The aid measure mentioned related to restructuring aid which the Netherlands wished to grant to KG Holding NV by converting a previously approved rescue loan and the interest payable thereon into equity capital. In the contested decision, the Commission declares the aid measure, in the form of restructuring aid, to be incompatible with the common market.

The Commission also rules that the Netherlands must recover from KG Holding NV and its subsidiary Kliq BV that portion of the aid which KG Holding NV transferred to Kliq BV as a rescue loan and which was converted into equity capital, and that the Netherlands must register with the receiver their claim against KG Holding NV and/or Kliq Reïntegratie as a creditor in the liquidation proceedings.

In support of his application, the applicant submits, first, that the Commission committed errors of appraisal, as a result of which the contested decision is inadequately reasoned and at variance with Article 87(1) EC. The applicant claims in particular that the Commission erred in deciding that the Netherlands had to register with the receiver their claim in the amount of EUR 35.75 million against KG Holding and Kliq Reïntegratie as a creditor in the liquidation proceedings.
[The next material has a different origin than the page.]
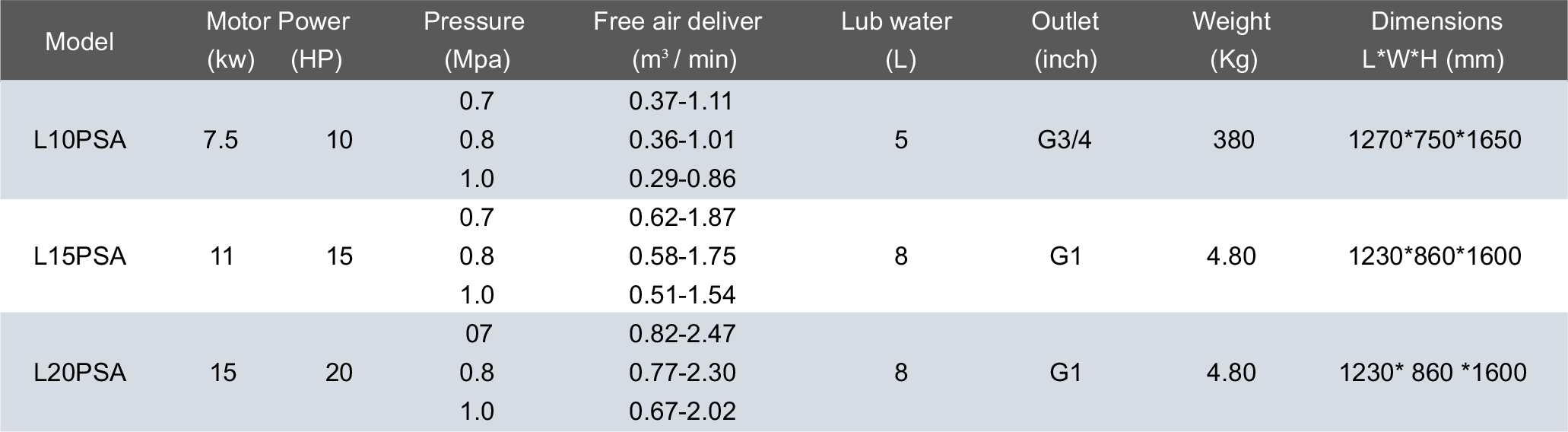This screenshot has height=432, width=1568.
Task: Select the L15PSA model row label
Action: 80,256
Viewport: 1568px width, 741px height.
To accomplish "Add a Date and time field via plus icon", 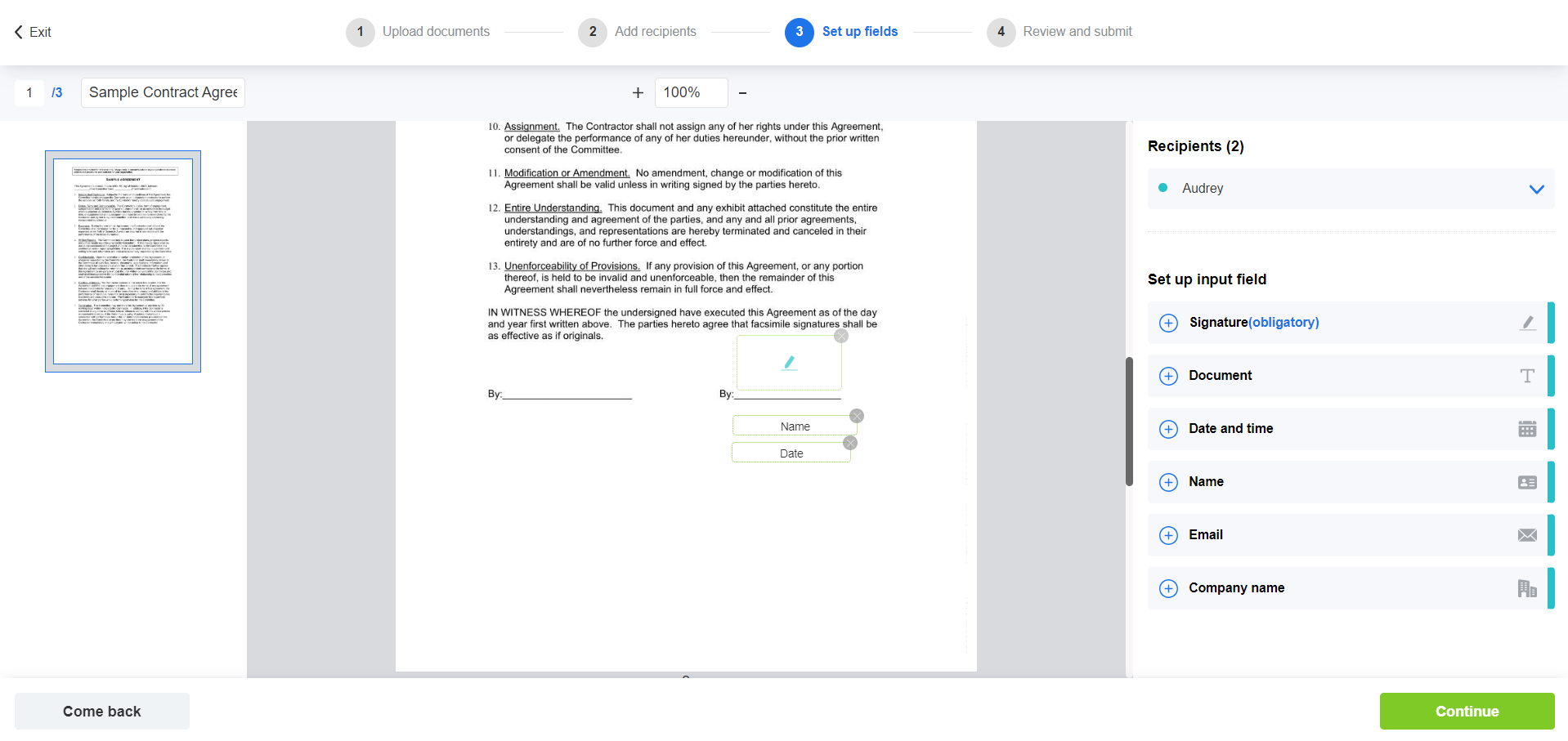I will coord(1168,429).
The applicant submits in this regard that the Netherlands State has no claim against Kliq Reïntegratie. Furthermore, Kliq Reïntegratie is not an undertaking which was a recipient of State aid and is also not described as such by the Commission in the contested decision. There is therefore, it is contended, no basis for any recovery by the State against Kliq Reïntegratie or for the application to Kliq Reïntegratie of, in particular, point 23(d) of the Community Guidelines on State aid for rescuing and restructuring firms in difficulty. 2

It is also, the applicant contends, unclear whether the Commission concluded in the contested decision, in regard to Kliq Reïntegratie, that there was unlawful aid in the amount of EUR 35.75 million that had to be claimed back by the Netherlands or whether what was in issue was rescue aid which the Commission approved in the contested decision on the basis of point 23(d) of the Community Guidelines on State aid for rescuing and restructuring firms in difficulty. 3 Further, it is alleged that the Commission, in its decision of 16 December 2003, 4 had agreed that this amount was to be used to finance the redundancies of staff members and the redemption of the redundant contracts of Kliq Reïntegratie, and that Kliq Reïntegratie was thereafter to be placed in liquidation.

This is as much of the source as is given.